(Stored items)
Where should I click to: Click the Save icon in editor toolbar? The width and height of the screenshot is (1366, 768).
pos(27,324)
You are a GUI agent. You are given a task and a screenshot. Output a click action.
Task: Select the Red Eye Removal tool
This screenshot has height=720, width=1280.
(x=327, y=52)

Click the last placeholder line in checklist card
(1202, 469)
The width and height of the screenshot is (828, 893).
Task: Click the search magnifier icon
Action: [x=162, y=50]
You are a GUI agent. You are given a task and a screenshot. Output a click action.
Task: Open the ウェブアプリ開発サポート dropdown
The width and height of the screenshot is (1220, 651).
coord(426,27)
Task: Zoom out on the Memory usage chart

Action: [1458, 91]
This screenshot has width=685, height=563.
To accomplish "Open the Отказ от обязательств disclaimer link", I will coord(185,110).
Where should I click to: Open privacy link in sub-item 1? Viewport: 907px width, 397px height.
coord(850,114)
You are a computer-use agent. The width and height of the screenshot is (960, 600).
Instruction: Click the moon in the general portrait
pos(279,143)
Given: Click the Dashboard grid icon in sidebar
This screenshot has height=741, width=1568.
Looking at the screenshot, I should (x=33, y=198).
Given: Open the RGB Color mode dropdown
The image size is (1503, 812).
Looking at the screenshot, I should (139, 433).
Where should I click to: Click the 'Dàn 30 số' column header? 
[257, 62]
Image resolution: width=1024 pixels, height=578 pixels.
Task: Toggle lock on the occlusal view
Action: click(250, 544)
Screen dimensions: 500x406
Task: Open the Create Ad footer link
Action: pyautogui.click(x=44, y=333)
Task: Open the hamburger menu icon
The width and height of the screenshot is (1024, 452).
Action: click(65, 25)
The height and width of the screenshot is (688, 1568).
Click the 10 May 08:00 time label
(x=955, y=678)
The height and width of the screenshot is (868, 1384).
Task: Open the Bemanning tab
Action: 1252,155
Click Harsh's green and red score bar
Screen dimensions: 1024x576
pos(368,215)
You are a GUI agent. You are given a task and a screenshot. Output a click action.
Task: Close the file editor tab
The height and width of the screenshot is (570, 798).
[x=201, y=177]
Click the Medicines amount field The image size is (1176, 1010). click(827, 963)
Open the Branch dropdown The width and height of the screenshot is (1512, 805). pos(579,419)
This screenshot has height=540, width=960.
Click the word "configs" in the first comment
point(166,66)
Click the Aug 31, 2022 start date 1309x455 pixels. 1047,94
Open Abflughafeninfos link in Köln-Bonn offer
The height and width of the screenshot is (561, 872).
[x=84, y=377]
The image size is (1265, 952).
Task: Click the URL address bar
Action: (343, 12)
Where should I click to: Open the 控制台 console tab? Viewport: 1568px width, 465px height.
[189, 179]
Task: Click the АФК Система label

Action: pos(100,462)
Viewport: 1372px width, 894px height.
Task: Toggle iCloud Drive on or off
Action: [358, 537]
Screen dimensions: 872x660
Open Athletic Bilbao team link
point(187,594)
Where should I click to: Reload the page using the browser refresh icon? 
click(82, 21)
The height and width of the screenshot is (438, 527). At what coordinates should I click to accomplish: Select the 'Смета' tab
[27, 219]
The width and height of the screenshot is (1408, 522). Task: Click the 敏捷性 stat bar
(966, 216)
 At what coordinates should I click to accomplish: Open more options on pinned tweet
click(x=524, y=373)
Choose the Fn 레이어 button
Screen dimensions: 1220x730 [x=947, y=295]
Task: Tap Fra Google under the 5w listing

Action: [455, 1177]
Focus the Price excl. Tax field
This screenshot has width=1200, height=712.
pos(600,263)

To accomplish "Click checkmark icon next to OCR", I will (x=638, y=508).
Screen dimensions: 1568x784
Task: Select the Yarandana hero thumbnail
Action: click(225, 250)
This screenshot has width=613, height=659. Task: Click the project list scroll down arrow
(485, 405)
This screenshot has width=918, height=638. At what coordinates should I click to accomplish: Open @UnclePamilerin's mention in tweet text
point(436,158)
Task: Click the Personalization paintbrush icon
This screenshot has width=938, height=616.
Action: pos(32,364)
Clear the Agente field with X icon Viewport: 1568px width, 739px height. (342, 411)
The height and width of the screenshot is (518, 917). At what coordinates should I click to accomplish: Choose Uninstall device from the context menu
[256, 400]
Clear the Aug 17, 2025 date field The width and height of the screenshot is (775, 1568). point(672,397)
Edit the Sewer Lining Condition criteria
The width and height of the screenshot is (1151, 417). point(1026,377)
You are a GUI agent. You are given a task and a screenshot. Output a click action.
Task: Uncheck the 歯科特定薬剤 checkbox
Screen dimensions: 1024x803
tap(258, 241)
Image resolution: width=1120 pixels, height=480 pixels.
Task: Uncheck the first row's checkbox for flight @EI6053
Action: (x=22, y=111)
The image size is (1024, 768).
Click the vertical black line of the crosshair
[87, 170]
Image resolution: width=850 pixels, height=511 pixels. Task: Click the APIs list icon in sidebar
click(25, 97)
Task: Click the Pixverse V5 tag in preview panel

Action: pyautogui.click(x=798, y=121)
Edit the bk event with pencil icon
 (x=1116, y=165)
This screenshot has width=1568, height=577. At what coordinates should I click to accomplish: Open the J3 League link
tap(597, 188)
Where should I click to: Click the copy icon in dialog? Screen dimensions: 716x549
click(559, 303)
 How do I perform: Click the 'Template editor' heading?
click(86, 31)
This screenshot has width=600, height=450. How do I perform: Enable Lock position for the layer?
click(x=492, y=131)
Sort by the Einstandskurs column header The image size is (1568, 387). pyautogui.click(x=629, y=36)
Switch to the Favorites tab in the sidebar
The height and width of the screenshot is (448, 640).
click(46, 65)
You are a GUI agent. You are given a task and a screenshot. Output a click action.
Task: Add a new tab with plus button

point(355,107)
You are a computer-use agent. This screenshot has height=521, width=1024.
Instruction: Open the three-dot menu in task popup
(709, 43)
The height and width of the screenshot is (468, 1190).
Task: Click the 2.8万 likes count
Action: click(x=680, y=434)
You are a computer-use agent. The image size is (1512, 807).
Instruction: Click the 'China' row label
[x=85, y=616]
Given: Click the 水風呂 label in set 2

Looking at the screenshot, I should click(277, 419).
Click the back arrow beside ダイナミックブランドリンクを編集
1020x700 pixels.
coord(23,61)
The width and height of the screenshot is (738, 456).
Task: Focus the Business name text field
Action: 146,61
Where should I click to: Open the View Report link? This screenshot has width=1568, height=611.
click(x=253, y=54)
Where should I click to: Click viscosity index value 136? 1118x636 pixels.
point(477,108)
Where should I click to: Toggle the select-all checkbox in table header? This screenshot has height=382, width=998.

> _Requirement_: The range begins at the line containing "Where should I click to: Click viscosity" and ends at the last line of the entries; reproduce it exactly.

> _Result of the task_:
Where should I click to: Click viscosity index value 136? 1118x636 pixels.
point(477,108)
Where should I click to: Toggle the select-all checkbox in table header? This screenshot has height=382, width=998.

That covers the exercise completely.